The U.S. Supreme Court ended its most consequential term in recent memory last month, and conservatives across the country are still celebrating its historic rulings protecting life, religious liberty, the Second Amendment, and more.
But the truth is, these decisions weren’t simply victories for conservatives. They were victories for the Constitution, which is what makes the progressive left’s unhinged response to Dobbs v. Jackson, Carson v. Makin, and New York State Rifle & Pistol Association v. Bruen all the more revealing.
“To hell with the Supreme Court. We will defy them,” declared Rep. Maxine Waters, D-Calif., immediately following the Dobbs decision. Her colleague Rep. Alexandria Ocasio-Cortez, D-N.Y., went even further. She called the ruling “illegitimate” and told protesters, “We have to fill the streets. Right now, elections are not enough.”
Keep in mind, Waters and Ocasio-Cortez are sitting members of Congress whose party habitually lectures you about “democracy” and the sanctity of American institutions. Yet they’re now openly calling for defiance and anti-democratic mob justice against one of the country’s core institutions. Insurrection vibes, anyone?

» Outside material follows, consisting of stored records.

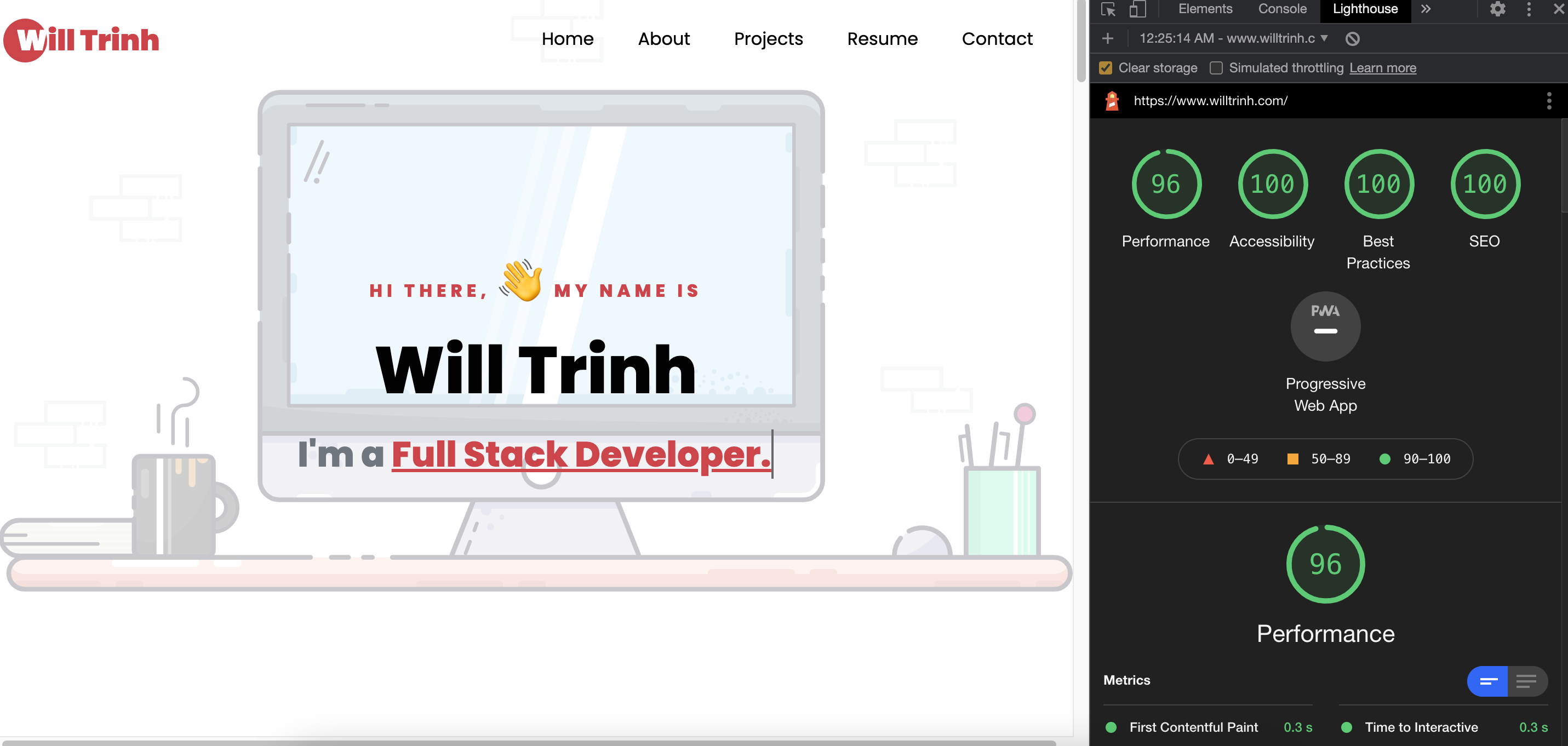Go to the Projects page link
This screenshot has width=1568, height=746.
768,39
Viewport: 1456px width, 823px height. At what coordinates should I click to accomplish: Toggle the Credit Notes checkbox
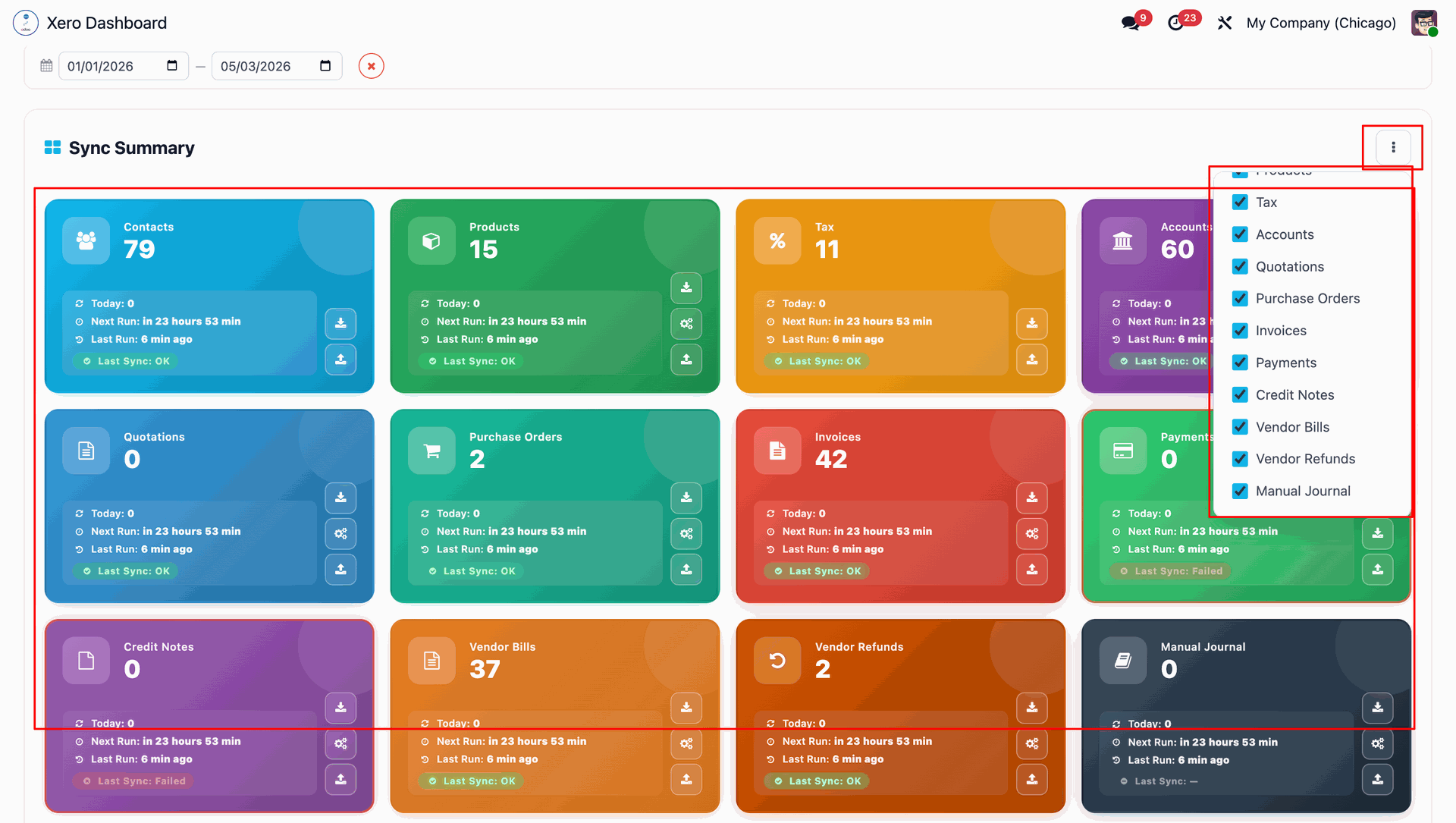[x=1240, y=395]
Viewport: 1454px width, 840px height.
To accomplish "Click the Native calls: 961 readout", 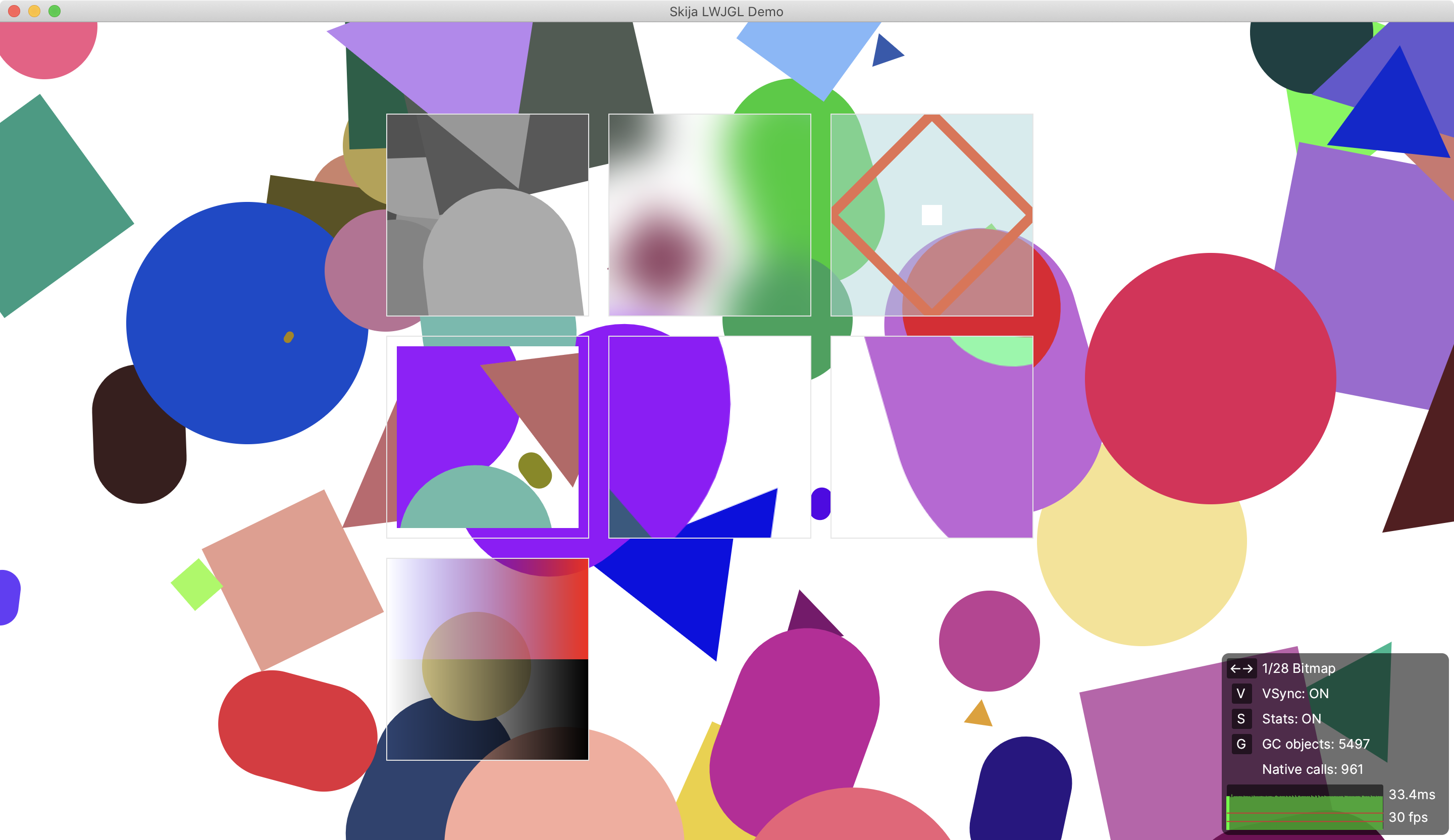I will click(x=1312, y=769).
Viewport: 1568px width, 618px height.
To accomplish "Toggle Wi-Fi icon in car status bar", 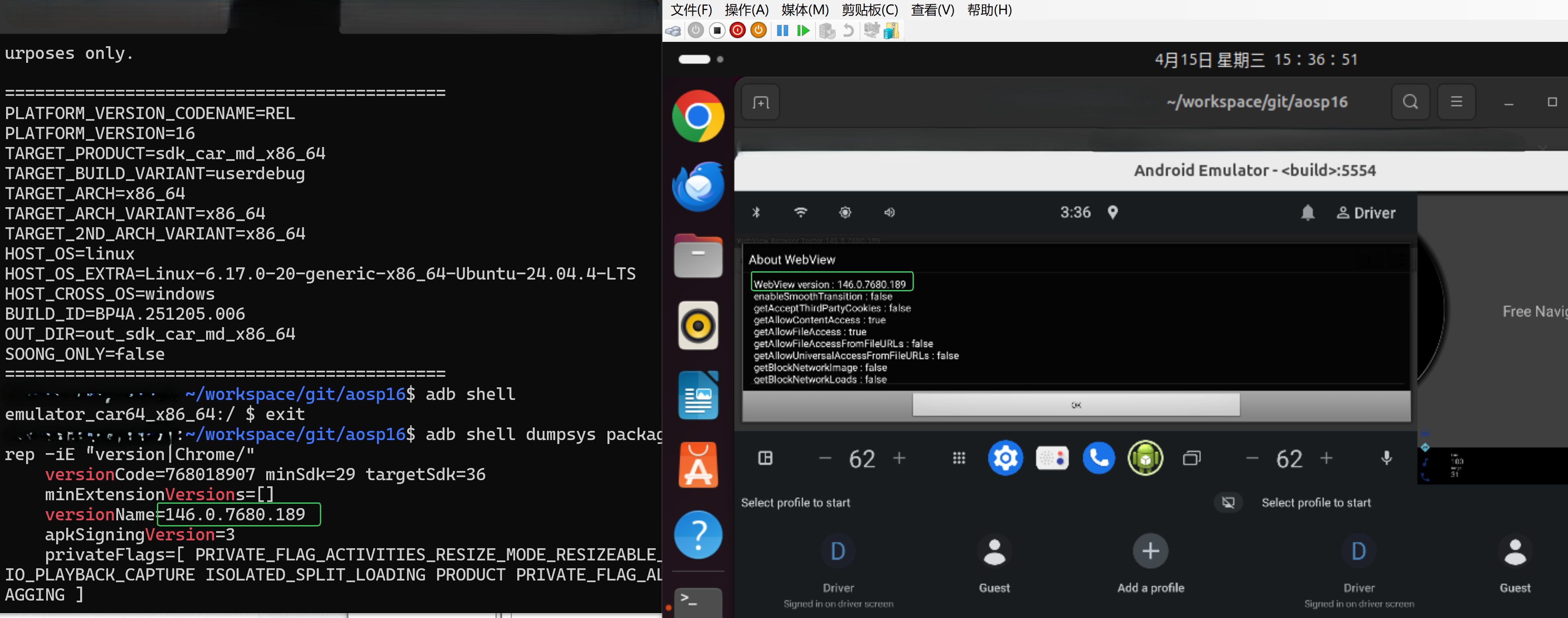I will tap(801, 212).
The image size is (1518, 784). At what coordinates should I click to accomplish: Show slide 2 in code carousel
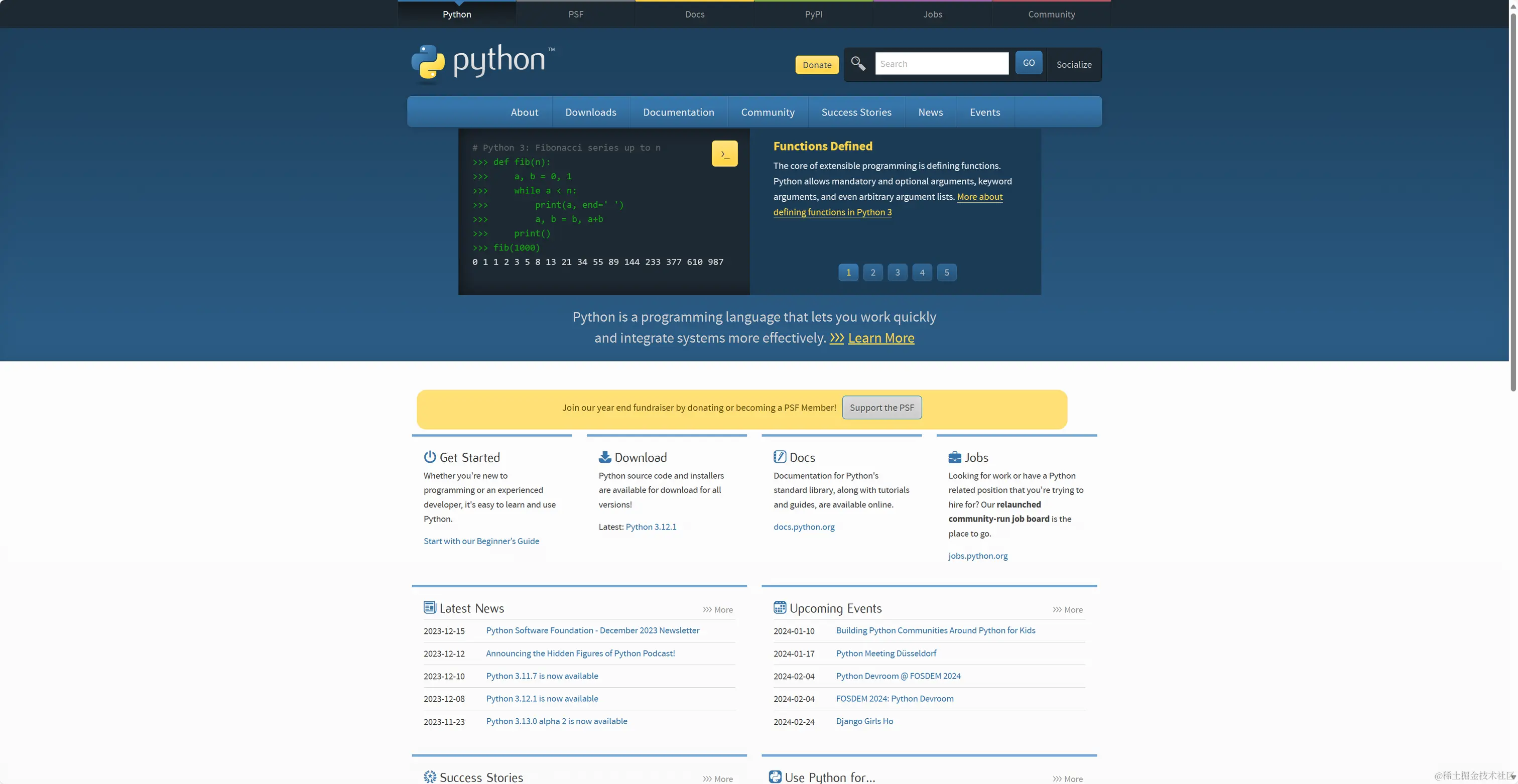coord(873,272)
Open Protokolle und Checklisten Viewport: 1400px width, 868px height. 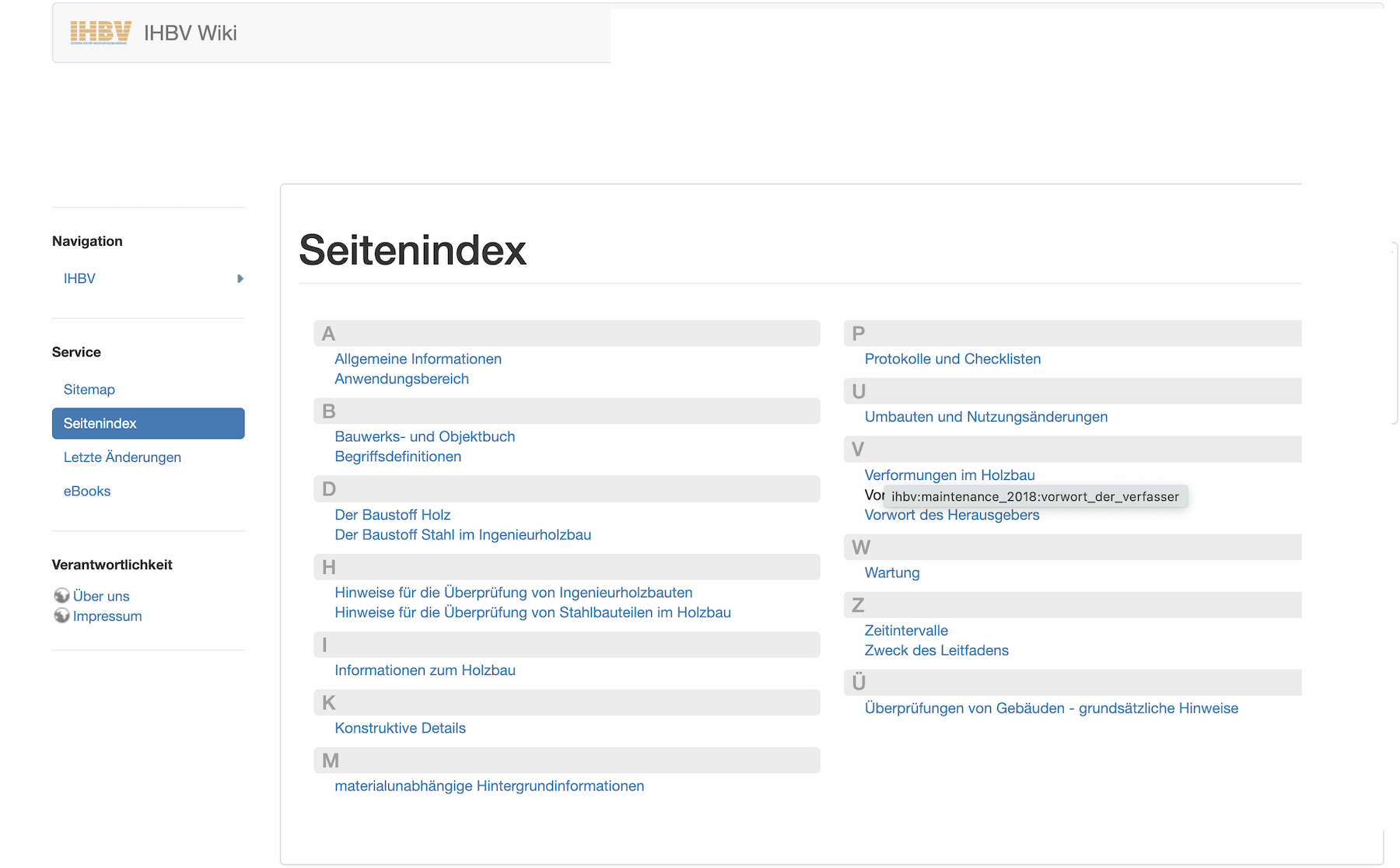tap(952, 359)
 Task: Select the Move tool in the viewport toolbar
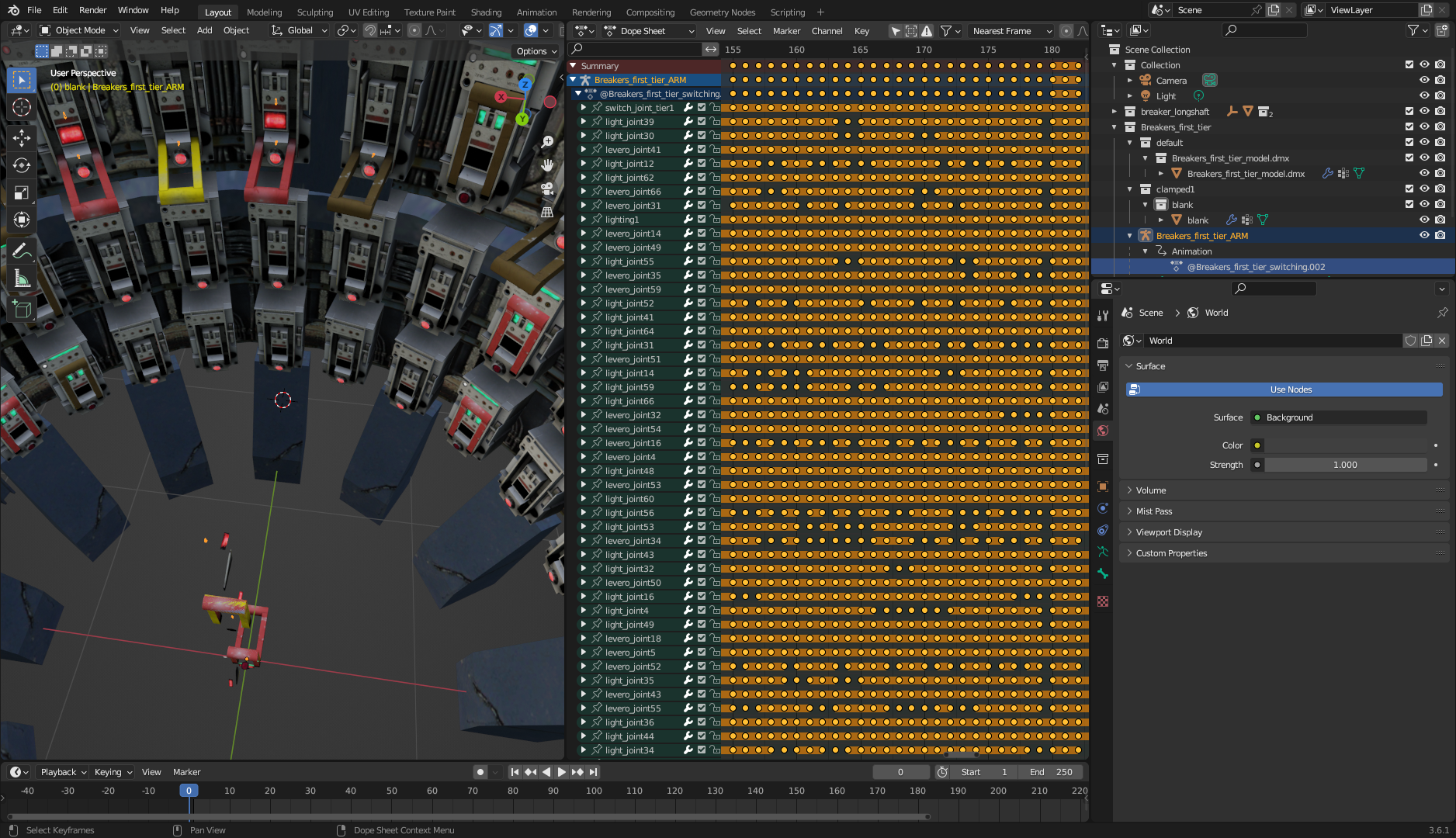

This past weekend, a left-wing activist group began offering bounties for the locations of Supreme Court justices who voted to overturn Roe v. Wade. Some affiliated with the organization targeted Justice Brett Kavanaugh while he dined at a Washington, D.C. steakhouse last week. Ocasio-Cortez mocked the incident on Twitter.
What exactly is going on here and why is the left so upset? A recent editorial in The Wall Street Journal perfectly diagnosed what’s afflicting progressives:
“The fury of the left’s reaction isn’t merely about guns and abortion. It reflects their grief at having lost the Court as the vehicle for achieving policy goals they can’t get through legislatures. The cultural victories they achieved by judicial fiat will now have to be won by persuading voters.”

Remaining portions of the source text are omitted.